Posted in News on March 5, 2003
BMI congratulates five young classical composers who are recent winners of major music prizes awarded by the prestigious American Academy of Arts and Letters. The membership of the Academy, which is comprised of some of America’s most prominent composers, artists, architects and writers, nominates candidates for these awards.

Kevin Puts is the first winner of the newly inaugurated Benjamin H. Danks Award, a $20,000 prize given to an “exceptional young composer or orchestral works.” Puts is a three-time winner of the BMI Student Composer Awards, including the 2000 William Schuman Prize, and the BMI Foundation’s Carlos Surinach Commission. Other honors include the Prix de Rome, a Guggenheim Fellowship, and a Charles Ives Award. He has served as the Young American Composer-in-Residence with the California Symphony and Composer-in-Residence with Young Concert Artists. Orchestral performances have come from the American Composers Orchestra, the Cincinnati Symphony, the Utah Symphony, the Boston Pops, the Atlanta Symphony and the Minnesota Orchestra, among others.

Steven Weigt and Trevor Weston were recipients of Goddard Lieberson Fellowships, a $15,000 prize endowed in 1978 by the CBS Foundation and given to “mid-career composers of exceptional gifts.” Weight, an Assistant Professor at Boston University, received his training at Brandeis University and the University of California Davis. Weston, an Assistant Professor at the College of Charleston, attended Tufts University and the University of California Berkeley.

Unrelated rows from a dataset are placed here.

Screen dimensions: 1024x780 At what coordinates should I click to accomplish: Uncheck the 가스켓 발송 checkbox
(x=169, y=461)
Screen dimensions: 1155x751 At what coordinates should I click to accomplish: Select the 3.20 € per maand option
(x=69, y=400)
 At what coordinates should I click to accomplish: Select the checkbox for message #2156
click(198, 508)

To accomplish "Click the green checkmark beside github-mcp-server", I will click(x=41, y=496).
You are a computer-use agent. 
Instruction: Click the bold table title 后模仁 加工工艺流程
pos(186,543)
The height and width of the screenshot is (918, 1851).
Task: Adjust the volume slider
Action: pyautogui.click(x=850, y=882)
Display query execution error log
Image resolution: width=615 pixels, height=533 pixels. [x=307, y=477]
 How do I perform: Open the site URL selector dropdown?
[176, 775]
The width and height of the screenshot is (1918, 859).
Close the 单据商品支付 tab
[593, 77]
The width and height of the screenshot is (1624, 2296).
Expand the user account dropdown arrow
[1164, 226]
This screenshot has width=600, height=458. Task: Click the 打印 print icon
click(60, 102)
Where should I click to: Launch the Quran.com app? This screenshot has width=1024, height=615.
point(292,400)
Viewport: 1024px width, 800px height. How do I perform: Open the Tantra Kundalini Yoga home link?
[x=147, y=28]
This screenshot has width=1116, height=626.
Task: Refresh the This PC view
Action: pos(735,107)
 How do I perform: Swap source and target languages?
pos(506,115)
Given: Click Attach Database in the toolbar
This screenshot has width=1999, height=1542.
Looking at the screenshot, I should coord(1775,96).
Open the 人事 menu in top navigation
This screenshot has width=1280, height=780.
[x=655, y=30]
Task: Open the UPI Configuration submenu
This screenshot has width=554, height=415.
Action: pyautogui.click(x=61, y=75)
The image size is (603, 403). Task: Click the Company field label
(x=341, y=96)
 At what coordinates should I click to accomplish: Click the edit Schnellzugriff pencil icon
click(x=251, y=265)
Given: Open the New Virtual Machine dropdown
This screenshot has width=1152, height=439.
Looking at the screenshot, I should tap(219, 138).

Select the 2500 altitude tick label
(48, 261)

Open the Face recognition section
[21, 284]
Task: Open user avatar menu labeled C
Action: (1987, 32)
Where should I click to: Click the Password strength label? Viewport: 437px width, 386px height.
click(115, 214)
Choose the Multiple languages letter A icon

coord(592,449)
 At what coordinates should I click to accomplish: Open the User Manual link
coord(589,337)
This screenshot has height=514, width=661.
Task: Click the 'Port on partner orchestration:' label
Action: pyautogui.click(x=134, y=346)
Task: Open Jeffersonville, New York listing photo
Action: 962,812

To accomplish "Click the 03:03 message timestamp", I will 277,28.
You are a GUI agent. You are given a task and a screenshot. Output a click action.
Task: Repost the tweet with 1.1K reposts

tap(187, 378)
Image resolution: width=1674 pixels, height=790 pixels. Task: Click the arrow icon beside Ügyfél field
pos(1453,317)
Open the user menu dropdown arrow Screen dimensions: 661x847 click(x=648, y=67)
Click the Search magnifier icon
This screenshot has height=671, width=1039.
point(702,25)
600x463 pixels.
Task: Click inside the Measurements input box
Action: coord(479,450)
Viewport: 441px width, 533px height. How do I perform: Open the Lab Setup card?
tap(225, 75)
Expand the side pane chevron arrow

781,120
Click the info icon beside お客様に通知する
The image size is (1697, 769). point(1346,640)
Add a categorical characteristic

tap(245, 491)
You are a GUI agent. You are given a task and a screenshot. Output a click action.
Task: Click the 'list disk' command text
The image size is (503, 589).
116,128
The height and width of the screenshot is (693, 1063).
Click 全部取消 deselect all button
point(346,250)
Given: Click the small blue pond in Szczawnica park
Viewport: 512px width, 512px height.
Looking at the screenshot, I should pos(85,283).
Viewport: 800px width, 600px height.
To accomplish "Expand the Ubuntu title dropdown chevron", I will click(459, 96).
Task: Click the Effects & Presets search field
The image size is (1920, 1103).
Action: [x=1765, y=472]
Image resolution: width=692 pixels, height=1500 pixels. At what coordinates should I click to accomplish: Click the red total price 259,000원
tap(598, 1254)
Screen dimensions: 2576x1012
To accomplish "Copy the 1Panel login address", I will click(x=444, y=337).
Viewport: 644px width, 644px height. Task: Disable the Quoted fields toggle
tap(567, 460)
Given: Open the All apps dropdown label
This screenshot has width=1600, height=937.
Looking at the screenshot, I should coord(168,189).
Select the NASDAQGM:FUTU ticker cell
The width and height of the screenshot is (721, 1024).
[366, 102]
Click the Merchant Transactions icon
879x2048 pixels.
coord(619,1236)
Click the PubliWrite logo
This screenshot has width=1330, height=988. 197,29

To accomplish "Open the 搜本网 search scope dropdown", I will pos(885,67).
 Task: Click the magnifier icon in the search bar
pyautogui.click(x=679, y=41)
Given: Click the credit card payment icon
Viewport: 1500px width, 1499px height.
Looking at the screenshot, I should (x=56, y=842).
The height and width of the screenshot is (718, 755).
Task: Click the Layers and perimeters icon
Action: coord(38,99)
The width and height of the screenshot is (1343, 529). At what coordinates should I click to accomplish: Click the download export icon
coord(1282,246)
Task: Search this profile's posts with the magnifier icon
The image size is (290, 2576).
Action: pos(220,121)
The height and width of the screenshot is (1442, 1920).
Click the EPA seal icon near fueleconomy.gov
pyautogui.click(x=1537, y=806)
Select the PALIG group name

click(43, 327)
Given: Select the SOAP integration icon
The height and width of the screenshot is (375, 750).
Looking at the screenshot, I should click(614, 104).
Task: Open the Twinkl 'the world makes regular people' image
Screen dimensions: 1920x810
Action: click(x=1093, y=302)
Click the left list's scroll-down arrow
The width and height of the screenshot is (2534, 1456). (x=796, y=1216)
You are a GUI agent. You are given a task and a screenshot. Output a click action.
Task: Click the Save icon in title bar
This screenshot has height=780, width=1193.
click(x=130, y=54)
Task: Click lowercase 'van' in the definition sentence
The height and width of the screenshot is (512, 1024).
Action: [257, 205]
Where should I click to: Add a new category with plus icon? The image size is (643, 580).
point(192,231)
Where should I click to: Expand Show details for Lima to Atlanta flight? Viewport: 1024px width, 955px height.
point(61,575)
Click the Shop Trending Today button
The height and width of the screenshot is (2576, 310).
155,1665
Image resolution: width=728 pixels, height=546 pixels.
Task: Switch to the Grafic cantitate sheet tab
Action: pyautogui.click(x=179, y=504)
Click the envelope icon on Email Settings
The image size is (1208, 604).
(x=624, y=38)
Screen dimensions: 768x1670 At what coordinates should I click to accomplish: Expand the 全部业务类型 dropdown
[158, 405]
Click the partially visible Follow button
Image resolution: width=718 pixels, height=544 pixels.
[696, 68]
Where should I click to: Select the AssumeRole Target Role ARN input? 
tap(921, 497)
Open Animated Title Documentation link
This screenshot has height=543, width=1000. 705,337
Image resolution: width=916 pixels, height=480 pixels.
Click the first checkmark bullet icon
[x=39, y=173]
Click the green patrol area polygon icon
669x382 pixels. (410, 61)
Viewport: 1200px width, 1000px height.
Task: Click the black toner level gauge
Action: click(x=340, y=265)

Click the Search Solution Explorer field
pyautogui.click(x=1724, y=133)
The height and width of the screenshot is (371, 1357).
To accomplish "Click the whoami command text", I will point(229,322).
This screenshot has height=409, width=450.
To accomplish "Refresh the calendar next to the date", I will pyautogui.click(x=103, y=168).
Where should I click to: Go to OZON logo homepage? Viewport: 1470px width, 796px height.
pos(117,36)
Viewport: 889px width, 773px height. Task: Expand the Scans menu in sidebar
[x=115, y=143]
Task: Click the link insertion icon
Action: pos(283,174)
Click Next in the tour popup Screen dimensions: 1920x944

Jorge Grossmann and David T. Little won Charles Ives Scholarships, which are funded in part by performance royalties paid by BMI to the Academy as heir to the Ives estate. These $7,500 scholarships are given to “composition students of great promise.” Grossmann is a DMA candidate at Boston University and is a graduate of Florida International University. Little, a two-time BMI Student Composer Award winner, attends the University of Michigan as a Master of Music student and holds and undergraduate degree from Susquehanna University.

BMI is proud to represent a majority of the 50 composer-members of the Department of Music at the American Academy of Arts and Letters.
The honor of election to the Academy is considered the highest formal recognition of artistic merit in the country.